И было от чего беситься – то орясину прислали, то мальчишку безмозглого. Совсем ополоумел боярин Всеволод, коли так бесчестит киевскую старшину.

– А ты чей будешь, боярин? – спросил неожиданно Ставр.

– Так Мечислав я, пасынок воеводы Ладомира.

Отеня так и ахнул после этих слов. Боярин Боримир поперхнулся собственным смехом, а уж как те слова дошли до ратников, тут уж громыхнуло всё поле. Боярин Мечислав на киевское веселье смотрел с удивлением. Воеводе Отене тоже было не до смеха – надо же так опростоволоситься на старости лет. И где тот чёртов дозорный, который каркал про радимицкую победу?

– Ты мальчишку-то опознал? – спросил на всякий случай Отеня у отсмеявшегося боярина Ставра.

– Старший Блудов сын это. Видел я его летом в Киеве.

Хорошо хоть тут без обмана. Но срам-то, срам-то какой. Если дойдёт до Великого князя, то закончится на этом Отенино воеводство, хотя оно ему не от Владимира досталось, а через отца и деда. Но Владимир ныне не смотрит на прежний ряд и не чтит обычаев дединых. А на место киевского воеводы много найдётся охотников.

От стана двинулись с легким сердцем, а вслед за боярами бодро зашагали киевские ратники.
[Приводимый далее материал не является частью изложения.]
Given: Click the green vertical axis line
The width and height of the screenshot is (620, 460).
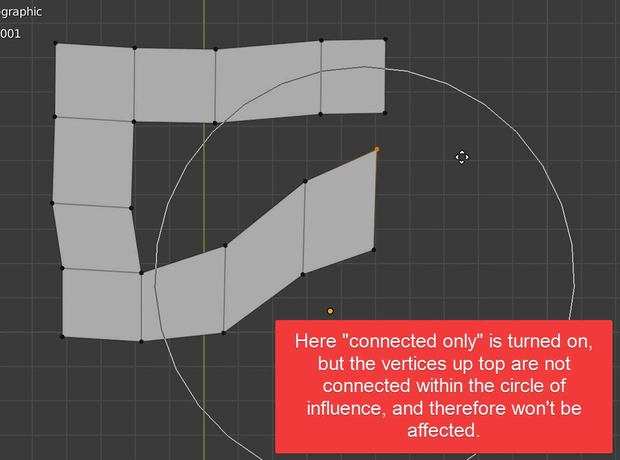Looking at the screenshot, I should tap(204, 161).
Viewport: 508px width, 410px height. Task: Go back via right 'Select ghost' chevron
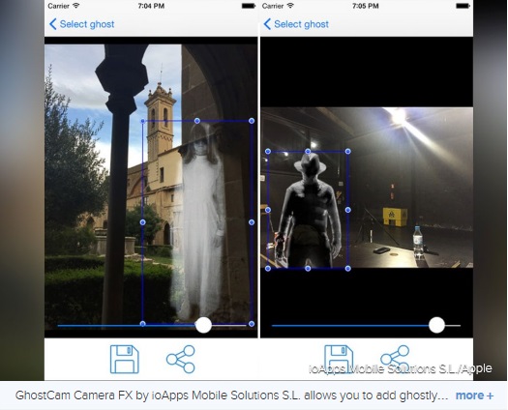pyautogui.click(x=267, y=24)
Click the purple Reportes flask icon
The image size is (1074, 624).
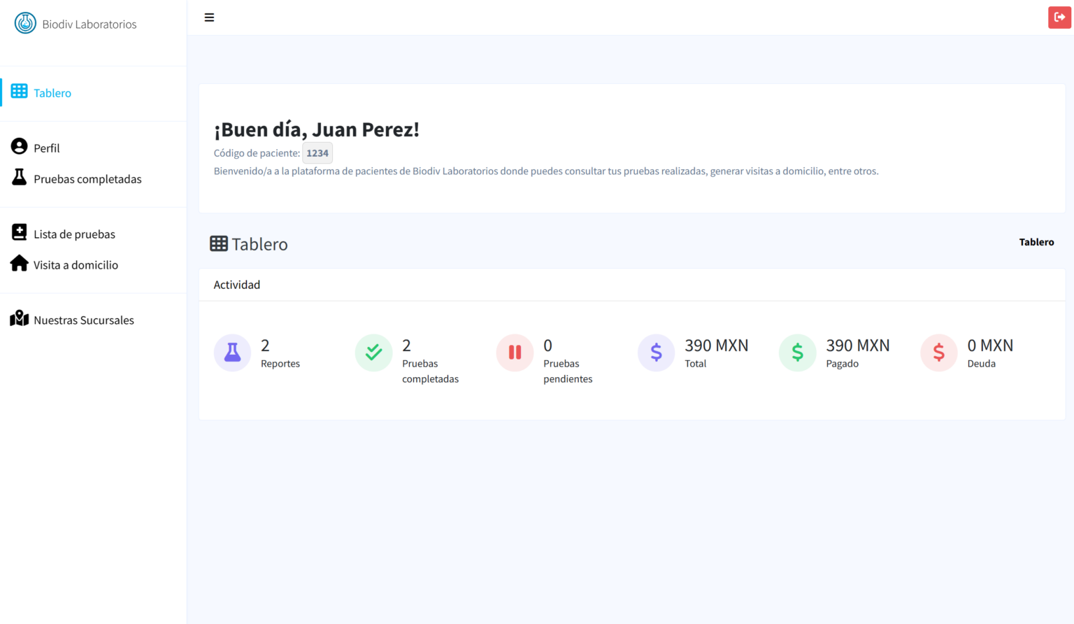click(x=232, y=353)
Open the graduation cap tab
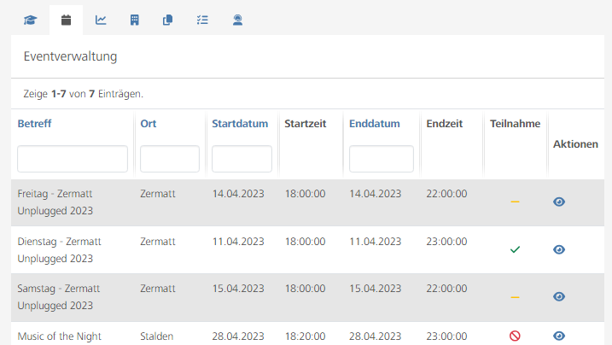612x345 pixels. pyautogui.click(x=31, y=20)
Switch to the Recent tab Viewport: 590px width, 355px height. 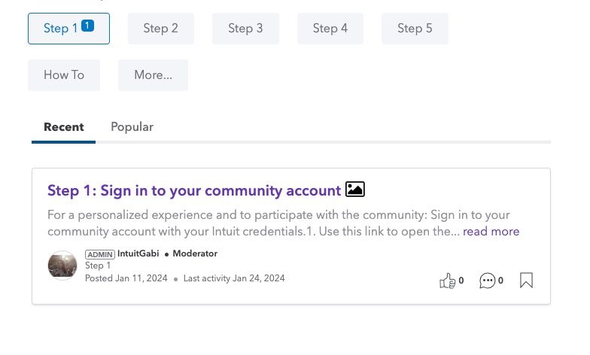point(63,127)
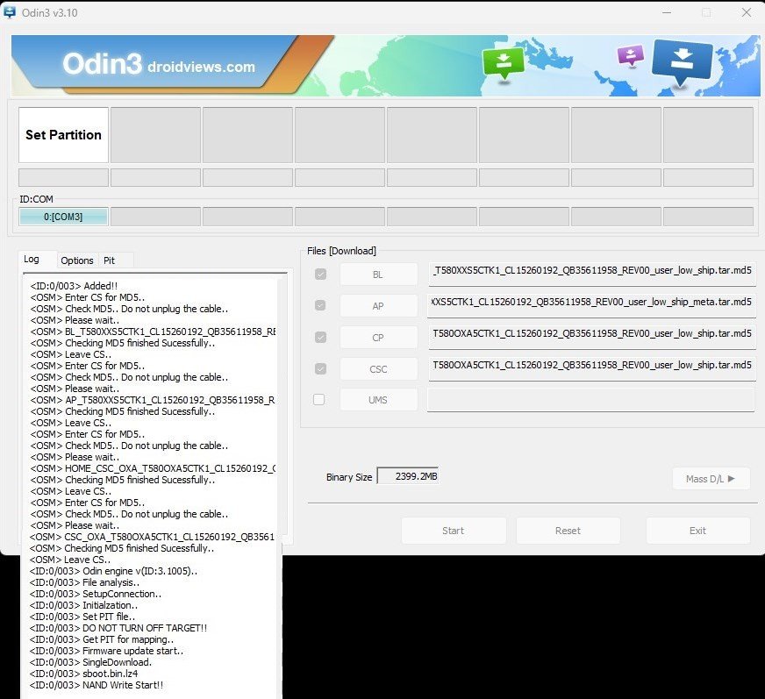The height and width of the screenshot is (699, 765).
Task: Click the Set Partition progress box
Action: tap(63, 135)
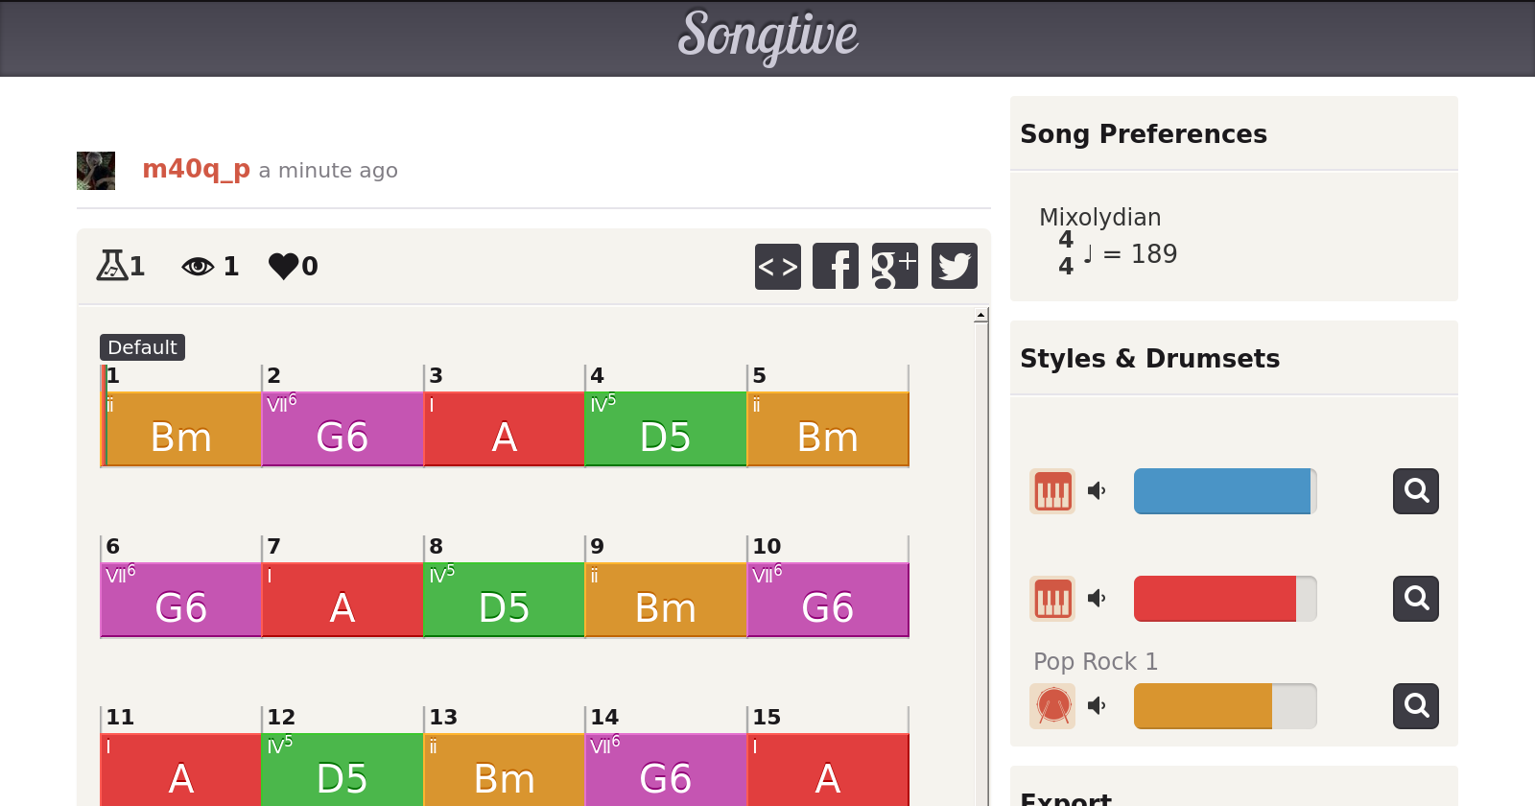This screenshot has width=1535, height=806.
Task: Search drumsets for the Pop Rock 1 track
Action: [x=1415, y=706]
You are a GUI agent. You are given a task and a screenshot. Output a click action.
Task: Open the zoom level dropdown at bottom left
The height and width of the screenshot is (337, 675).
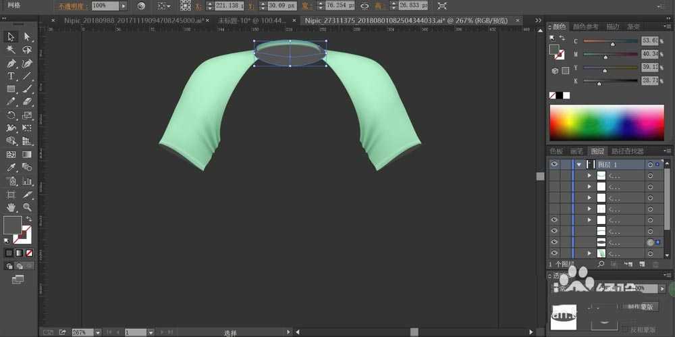98,332
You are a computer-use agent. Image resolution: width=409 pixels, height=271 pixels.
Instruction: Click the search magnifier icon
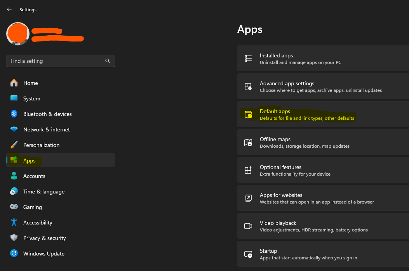click(x=108, y=61)
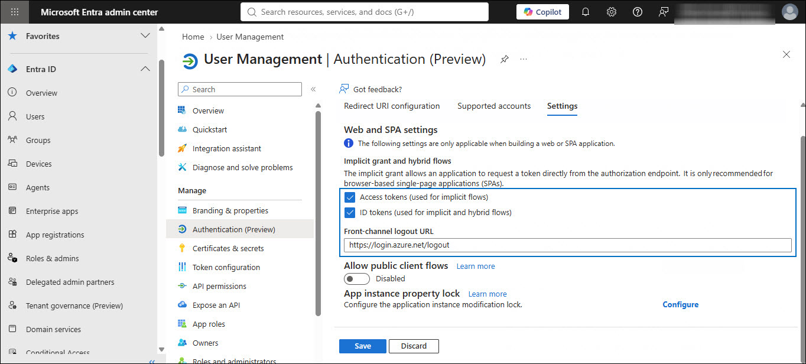Open the notifications bell icon
Image resolution: width=806 pixels, height=364 pixels.
[586, 12]

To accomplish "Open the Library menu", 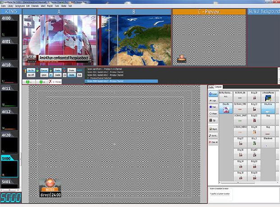I will (10, 6).
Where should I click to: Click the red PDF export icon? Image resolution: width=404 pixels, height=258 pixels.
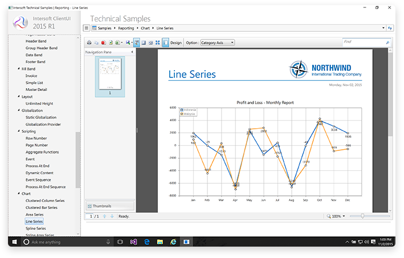[103, 43]
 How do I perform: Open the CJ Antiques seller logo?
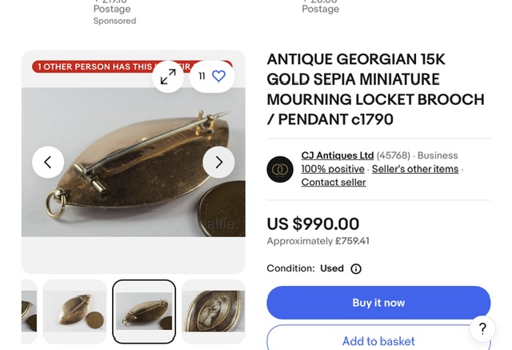click(280, 169)
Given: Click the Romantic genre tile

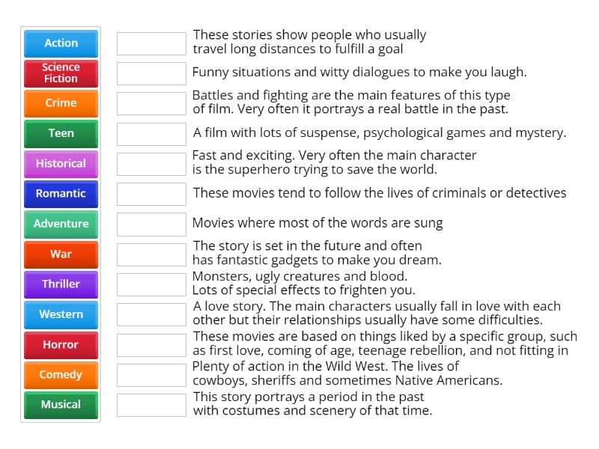Looking at the screenshot, I should pos(61,194).
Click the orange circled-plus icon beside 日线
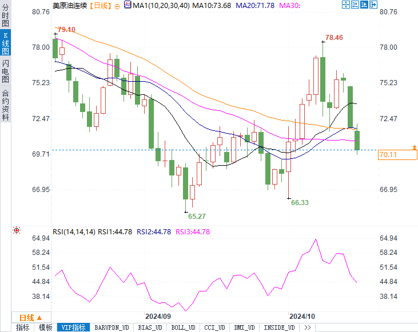Image resolution: width=418 pixels, height=332 pixels. pos(117,5)
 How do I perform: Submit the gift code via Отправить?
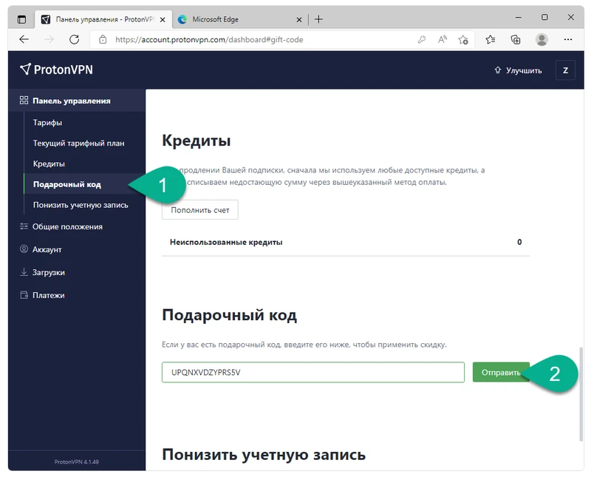[502, 373]
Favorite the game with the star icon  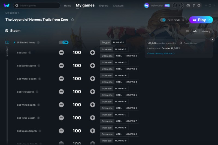click(x=72, y=20)
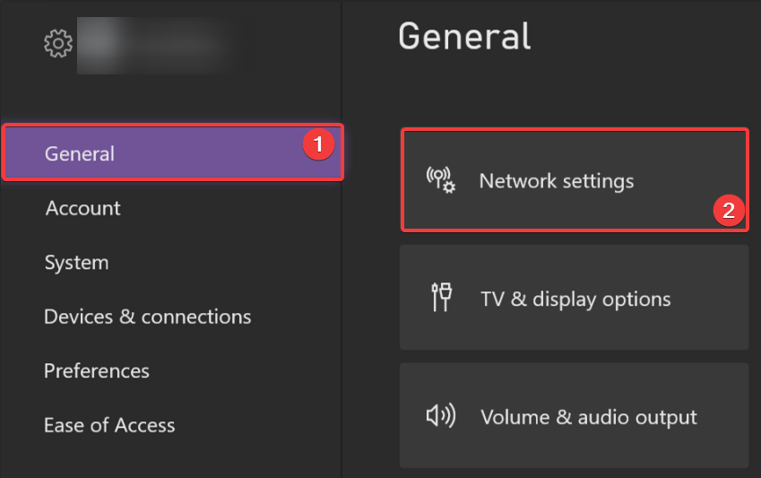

Шутка сказать, в ворота мечом не стучали, а в город вошли. Судя по всему, и воеводе Ладомиру он достался без драки. Не видно было ни свежих прорех на стенах, ни следов зорения в усадьбах. Не устоял, выходит, боярин Всеволод против Белого Волка. Ишь как быстро тот вцепился в горло радимичам. Осерчал Ладомир за учинённое Ударяющему богу бесчестье.

Боярин Ставр искоса поглядывал на радимичей, но те смотрелись смурным и спешили укрыться на своих подворьях. Интересно, жив ли еще много знающий боярин Всеволод? А если жив, то не распустит ли язык? И хорошо, если только перед Ладомиром распустит, а если перед князем Владимиром?

Воевода Отеня с боярами Ставром и Путной после знатного пира, заданного плешанским воеводой, отправились на Куцаево подворье, наспех приведённое в порядок для киевских гостей. Другому, может быть, и жутковато было бы переступить залитый кровью порог, но воевода Отеня многого навидался на своём веку, и одолевавшие его мысли были весьма далеки от злой участи, постигшей давнего знакомца. Ибо кто же на Киевщине не знал боярина Куцая. Вздорный был человек, и не только сам пропал ни за кун, но и другим доставил много беспокойства. Взять того же Отеню – в его ли годы ходить походами в чужие земли. А тут, вместо благодарности, ещё и позор на седую голову.

– Какой позор? – удивился рассудительный Ставр. – О чём ты, воевода? Кабы мы от испуга попятились до самого Киева, то спрос с нас был бы другой, а мы подошли к самым стенам. Переговоры ты тоже затеял правильно – надо же было узнать, какие силы под рукой Всеволода. А то, что воевода Ладомир побил радимичей, так сделал он это не по своей воле, а по твоему велению. Дело исполнено до прихода дружины великокняжеской твоими усилиями. Не дал ты заразе распространиться на иные земли. Благодарить тебя должен Великий князь, а не скалить зубы.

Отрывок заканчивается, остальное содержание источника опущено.